* Brano fornito *
= = = = = = =

Parole trendy per il bevitore che vuole essere sempre sul pezzo

Un po’ come per i biker, gli appassionati di meteorologia o trasmissioni radio, i collezionisti di memorabilia di Elvis, i fanatici di volo con la tuta alare e più in generale coloro che investono tempo e stipendi in interessi per lo più indifferenti alla maggioranza della popolazione; l’insieme degli amanti della birra artigianale può a tutti gli effetti essere considerato una subcultura.

Assimilati trasversalmente da una preferenza estetica per la birra artigianale, il suo corredo sensoriale, semantico e storico, gli appartenenti a questa sorta di tribù condividono talvolta, oltre che la semplice devozione per la bevanda, ulteriori elementi distintivi. Si pensi per esempio al caratteristico codice di abbigliamento che passa da maglie e felpe di festival e birrifici più o meno oscuri, dall’uso pressoché generalizzato, a bizzarri cappelli da marine o da pescatore, fino a giungere ad amenità quali bermuda cargo e sandali/infradito neofrancescani, in voga esclusivamente presso alcune frange estremiste della setta.

Prima e più eminentemente del vestiario, però, un altro elemento unisce e dà forma a questo eterogeneo gruppo di persone: un linguaggio, tipico del clan, fatto di parole esclusive, di parole consuete usate in accezioni peculiari, di neologismi, di memi linguistici che assurgono – accumulando significati accessori relativi al contesto d’uso, e pertanto incomprensibili a chi non sia a conoscenza di dinamiche e avvenimenti interni al settore – ad unità semiotiche indipendenti.

= = = = = = =

* Righe salvate *

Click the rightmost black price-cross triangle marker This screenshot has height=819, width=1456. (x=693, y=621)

= = = = = = =

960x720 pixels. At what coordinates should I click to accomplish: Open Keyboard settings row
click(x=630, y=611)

= = = = = = =

* Consegna *
Per favore, indica se ciascuna affermazione concorda con il brano sulla birra artigianale, rispondendo sì o no e citando tra virgolette le parole del brano che lo stabiliscono.
(a) Il brano considera gli amanti della birra artigianale una subcultura.
(b) Secondo il brano, bermuda cargo e sandali sono diffusi presso tutti gli appassionati.
(c) Il brano indica il vestiario come l'elemento che più di ogni altro unisce il gruppo.

* Soluzione *
(a) Sì: «l’insieme degli amanti della birra artigianale può a tutti gli effetti essere considerato una subcultura».
(b) No: «in voga esclusivamente presso alcune frange estremiste della setta».
(c) No: «Prima e più eminentemente del vestiario, però, un altro elemento unisce e dà forma a questo eterogeneo gruppo di persone: un linguaggio».